Revisiting PEP 505

MegaIng · January 19, 2025, 8:18am

Someone needs to make a new PEP for just ?? and ??=
Someone needs to make a new thread, summarizing previous discussions
This new thread needs to
- be decently moderated with liberal use of the off-topic flag for a chance of the thread not going off the rails. Specifically discussion of ?. and ?[] needs to be mostly prevented.
- have a dead line. 3-6 months is probably fine.
At this point, if it’s clearly a negative discussion result, the PEP should be withdrawn and IMO the topic is done for the next few python versions.
otherwise if it’s unclear or positive, submit to SC and they have to make the final decision - that’s their primary job.

This would break the cycle.

The biggest issue is that noone has jumped up and decided to do it as the PEP author - me inclusive.

I am not going to comment on your argument itself, it’s off topic for this thread and is going to invite arguments. (And I reported the two posts before as off topic and I am going to report future posts in this topic as off topic if they start talking about the proposals content)

hlovatt · January 19, 2025, 11:33am

Part of the purpose of these discussions is to hear views and ‘gauge the temperature of the room’. If people keep saying they don’t like this for reasons X, Y, and Z, then that is as valid as people saying they like it for A, B, and C.

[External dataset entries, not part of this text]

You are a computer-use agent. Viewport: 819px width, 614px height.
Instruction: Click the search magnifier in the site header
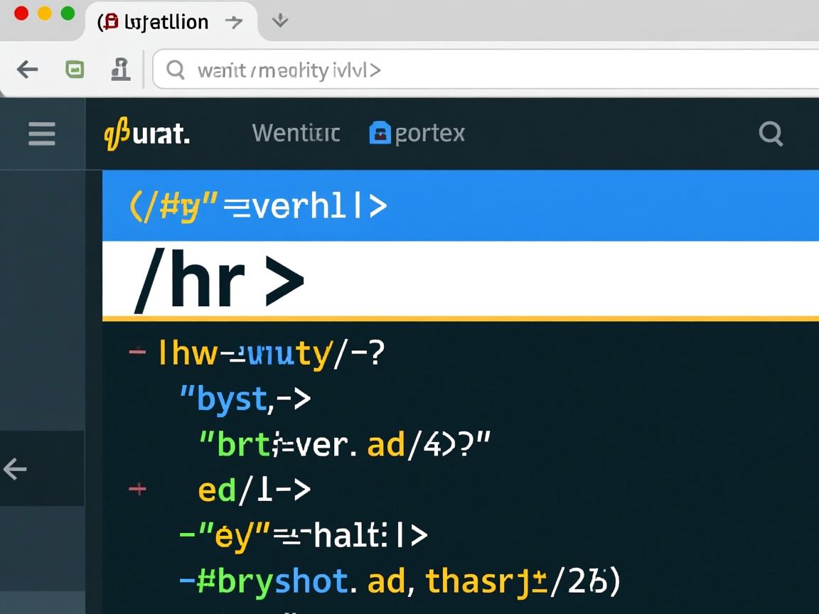coord(771,133)
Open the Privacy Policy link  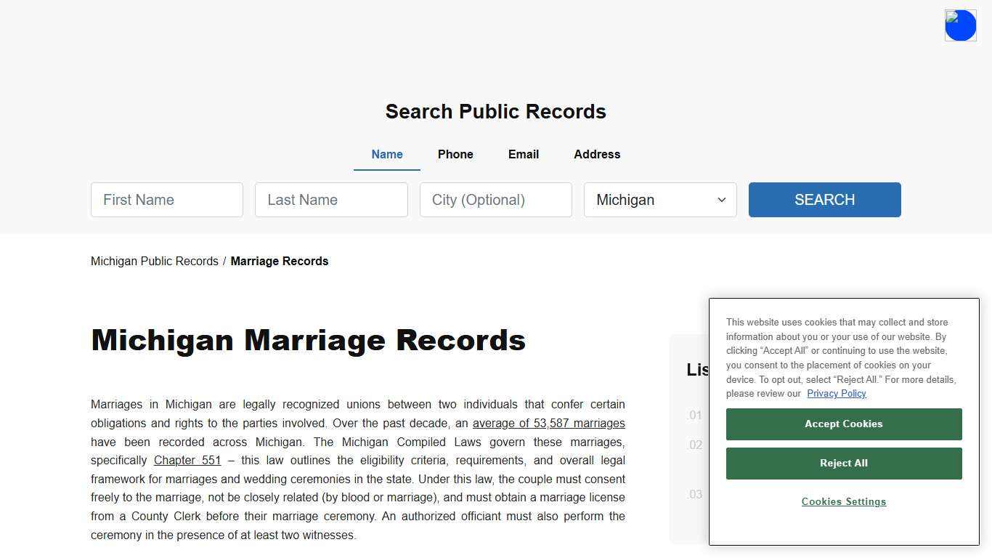[836, 393]
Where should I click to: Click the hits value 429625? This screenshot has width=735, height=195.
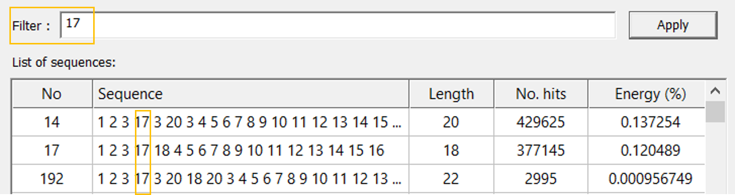[541, 122]
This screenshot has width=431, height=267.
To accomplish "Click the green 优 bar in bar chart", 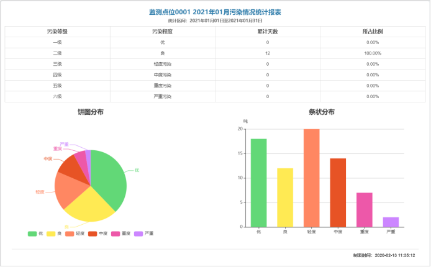I will (259, 183).
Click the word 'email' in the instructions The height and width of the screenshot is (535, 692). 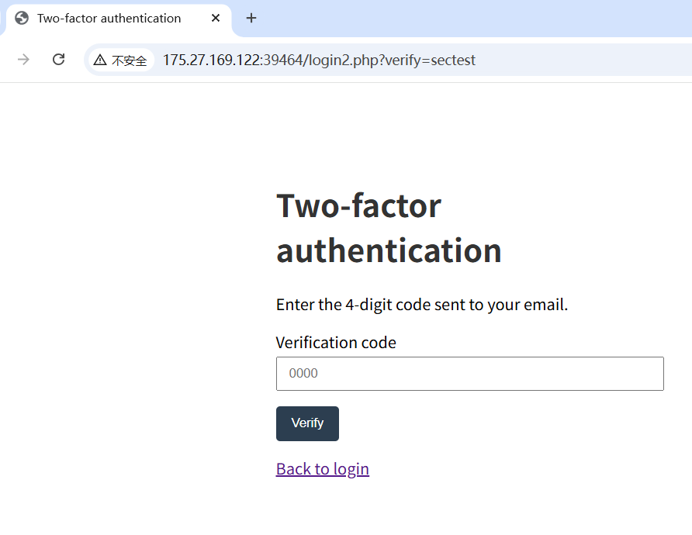[543, 305]
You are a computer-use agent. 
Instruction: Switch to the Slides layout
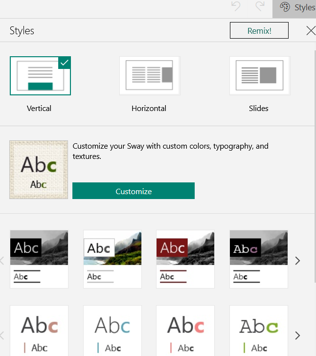(259, 76)
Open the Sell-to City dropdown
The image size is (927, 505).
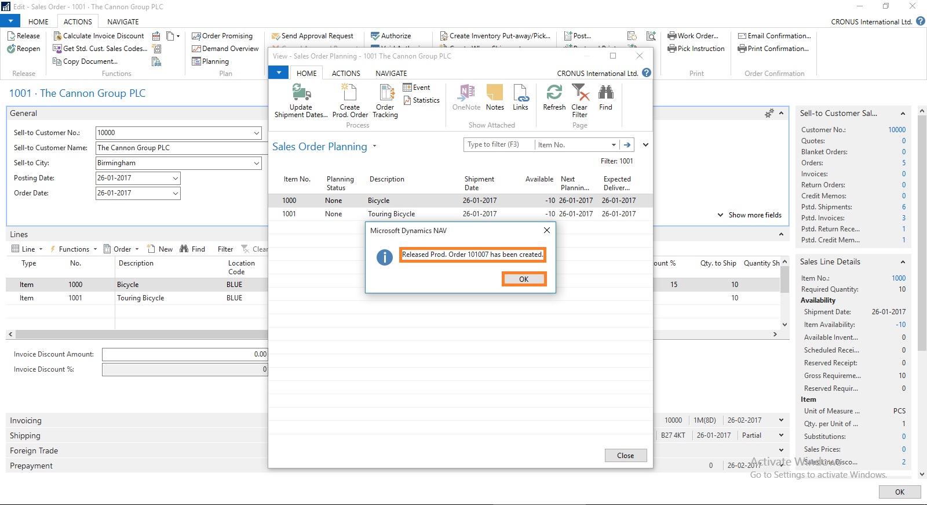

The other thread; seemed to have the same few people repeating the same points many times, on both sides. My intention was to add a new voice.

This thread seems to be based on the assumption that the proposal should go forward. That seems an invalid premise since there is plenty of opposition. So why should it go forward?

I think someone has suggested closing this thread, +1 from me on closing.

PS I have read the whole of both threads.

MegaIng · January 19, 2025, 12:12pm

No, it is not. This thread is based on the question “How can we ever come to a conclusion in either direction”? Arguments for or against the proposal are off-topic in this thread.

mikeshardmind · January 20, 2025, 1:50am

I think we’re at a point where we somewhat need a definitive answer for the community that has some amount of finality to put it to rest. The discussion isn’t going anywhere, the same points are being retread, most of the time by people who haven’t addressed that their point already was addressed before in the thread, and some of those even admitting to having not read the prior discussion.

It’s at the point where one can legitimately argue that any outcome to this might have just tired out the proponents/detractors too much to argue their point and that more the discussion has dragged on, the less it has accurately reflected community opinion as a result.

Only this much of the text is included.